## WHAT YOU ARE ASKED TO DO
Once you reach the line containing "Screen dimensions: 632x874" in the entries below, write out that line and each one after it down to the line containing "Task: Go to next page of parameters", exactly and with nothing added.

[Dataset excerpts]
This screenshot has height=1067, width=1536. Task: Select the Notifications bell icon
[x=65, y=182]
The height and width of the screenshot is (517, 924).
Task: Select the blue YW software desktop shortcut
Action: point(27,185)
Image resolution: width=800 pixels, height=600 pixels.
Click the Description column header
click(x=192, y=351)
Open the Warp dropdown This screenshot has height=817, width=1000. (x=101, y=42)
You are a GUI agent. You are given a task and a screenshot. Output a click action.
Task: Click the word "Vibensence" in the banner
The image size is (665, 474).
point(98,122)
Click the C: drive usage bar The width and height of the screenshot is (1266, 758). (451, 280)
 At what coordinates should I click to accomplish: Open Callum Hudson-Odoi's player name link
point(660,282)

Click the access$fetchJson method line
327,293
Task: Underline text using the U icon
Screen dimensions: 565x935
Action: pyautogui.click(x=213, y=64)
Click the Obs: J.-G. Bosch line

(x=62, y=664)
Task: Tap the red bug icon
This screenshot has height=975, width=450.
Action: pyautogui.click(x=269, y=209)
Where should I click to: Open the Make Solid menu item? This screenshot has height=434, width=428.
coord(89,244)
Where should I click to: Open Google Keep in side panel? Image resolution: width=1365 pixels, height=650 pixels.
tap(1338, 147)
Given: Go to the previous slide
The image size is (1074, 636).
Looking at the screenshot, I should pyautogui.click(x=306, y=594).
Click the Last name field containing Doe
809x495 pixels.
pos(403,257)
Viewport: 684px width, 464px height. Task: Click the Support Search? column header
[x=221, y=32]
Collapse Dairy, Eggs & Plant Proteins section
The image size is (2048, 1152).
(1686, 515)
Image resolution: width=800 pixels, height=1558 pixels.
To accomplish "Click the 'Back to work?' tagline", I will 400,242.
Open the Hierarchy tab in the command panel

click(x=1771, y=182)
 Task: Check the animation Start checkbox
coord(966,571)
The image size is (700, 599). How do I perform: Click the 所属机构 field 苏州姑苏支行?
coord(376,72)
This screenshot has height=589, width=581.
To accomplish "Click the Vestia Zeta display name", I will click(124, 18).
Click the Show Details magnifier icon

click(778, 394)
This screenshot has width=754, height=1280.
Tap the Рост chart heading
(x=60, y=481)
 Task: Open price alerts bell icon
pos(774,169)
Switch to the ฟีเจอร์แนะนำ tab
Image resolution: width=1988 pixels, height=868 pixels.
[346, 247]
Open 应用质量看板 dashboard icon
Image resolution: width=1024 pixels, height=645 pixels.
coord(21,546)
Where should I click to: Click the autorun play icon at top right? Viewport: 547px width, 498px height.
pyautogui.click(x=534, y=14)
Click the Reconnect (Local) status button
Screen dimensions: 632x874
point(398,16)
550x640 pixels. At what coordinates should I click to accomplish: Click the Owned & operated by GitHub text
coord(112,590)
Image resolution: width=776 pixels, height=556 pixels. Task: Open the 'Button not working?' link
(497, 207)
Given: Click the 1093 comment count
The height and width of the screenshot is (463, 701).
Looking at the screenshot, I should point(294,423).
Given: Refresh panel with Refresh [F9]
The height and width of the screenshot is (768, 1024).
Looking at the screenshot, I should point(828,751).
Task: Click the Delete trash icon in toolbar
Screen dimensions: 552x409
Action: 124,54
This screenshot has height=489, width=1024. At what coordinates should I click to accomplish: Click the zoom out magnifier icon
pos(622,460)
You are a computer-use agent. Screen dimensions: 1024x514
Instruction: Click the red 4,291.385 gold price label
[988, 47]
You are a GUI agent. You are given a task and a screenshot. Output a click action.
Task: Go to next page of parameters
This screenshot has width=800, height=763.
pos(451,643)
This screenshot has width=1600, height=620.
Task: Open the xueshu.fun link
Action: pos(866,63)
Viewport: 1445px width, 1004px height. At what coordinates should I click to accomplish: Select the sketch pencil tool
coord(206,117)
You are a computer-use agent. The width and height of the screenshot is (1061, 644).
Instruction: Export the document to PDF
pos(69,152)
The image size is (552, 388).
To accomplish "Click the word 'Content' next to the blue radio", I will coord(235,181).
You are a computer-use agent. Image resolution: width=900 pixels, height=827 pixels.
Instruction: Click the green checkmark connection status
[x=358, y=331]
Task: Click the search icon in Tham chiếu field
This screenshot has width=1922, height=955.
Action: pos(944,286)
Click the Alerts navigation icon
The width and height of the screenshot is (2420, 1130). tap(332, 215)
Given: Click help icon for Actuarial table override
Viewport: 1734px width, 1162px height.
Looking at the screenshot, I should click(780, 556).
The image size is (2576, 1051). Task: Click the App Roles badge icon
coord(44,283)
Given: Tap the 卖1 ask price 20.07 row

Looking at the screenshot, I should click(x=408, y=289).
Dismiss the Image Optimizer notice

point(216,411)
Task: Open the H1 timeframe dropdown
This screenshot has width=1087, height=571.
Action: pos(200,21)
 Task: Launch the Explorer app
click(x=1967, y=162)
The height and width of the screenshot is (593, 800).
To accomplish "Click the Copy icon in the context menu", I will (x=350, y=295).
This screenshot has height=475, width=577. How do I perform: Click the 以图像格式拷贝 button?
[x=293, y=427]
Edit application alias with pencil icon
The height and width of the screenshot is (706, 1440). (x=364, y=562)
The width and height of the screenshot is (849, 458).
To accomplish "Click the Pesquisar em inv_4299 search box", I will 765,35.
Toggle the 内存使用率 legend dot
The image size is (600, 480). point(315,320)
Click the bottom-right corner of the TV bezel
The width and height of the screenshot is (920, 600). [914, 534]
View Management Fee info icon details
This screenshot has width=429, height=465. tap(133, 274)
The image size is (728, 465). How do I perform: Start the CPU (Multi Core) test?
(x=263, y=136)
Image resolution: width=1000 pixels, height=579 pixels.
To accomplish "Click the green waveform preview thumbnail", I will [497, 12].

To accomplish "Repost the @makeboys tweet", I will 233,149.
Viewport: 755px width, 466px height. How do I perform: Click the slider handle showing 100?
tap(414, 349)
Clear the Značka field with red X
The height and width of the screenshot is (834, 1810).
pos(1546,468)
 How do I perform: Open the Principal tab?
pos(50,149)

## TASK OUTPUT
Screen dimensions: 632x874
point(398,16)
550x640 pixels. At what coordinates should I click to accomplish: Click the Owned & operated by GitHub text
coord(112,590)
Image resolution: width=776 pixels, height=556 pixels. Task: Open the 'Button not working?' link
(497, 207)
Given: Click the 1093 comment count
The height and width of the screenshot is (463, 701).
Looking at the screenshot, I should point(294,423).
Given: Refresh panel with Refresh [F9]
The height and width of the screenshot is (768, 1024).
Looking at the screenshot, I should point(828,751).
Task: Click the Delete trash icon in toolbar
Screen dimensions: 552x409
Action: 124,54
This screenshot has height=489, width=1024. At what coordinates should I click to accomplish: Click the zoom out magnifier icon
pos(622,460)
You are a computer-use agent. Screen dimensions: 1024x514
Instruction: Click the red 4,291.385 gold price label
[988, 47]
You are a GUI agent. You are given a task and a screenshot. Output a click action.
Task: Go to next page of parameters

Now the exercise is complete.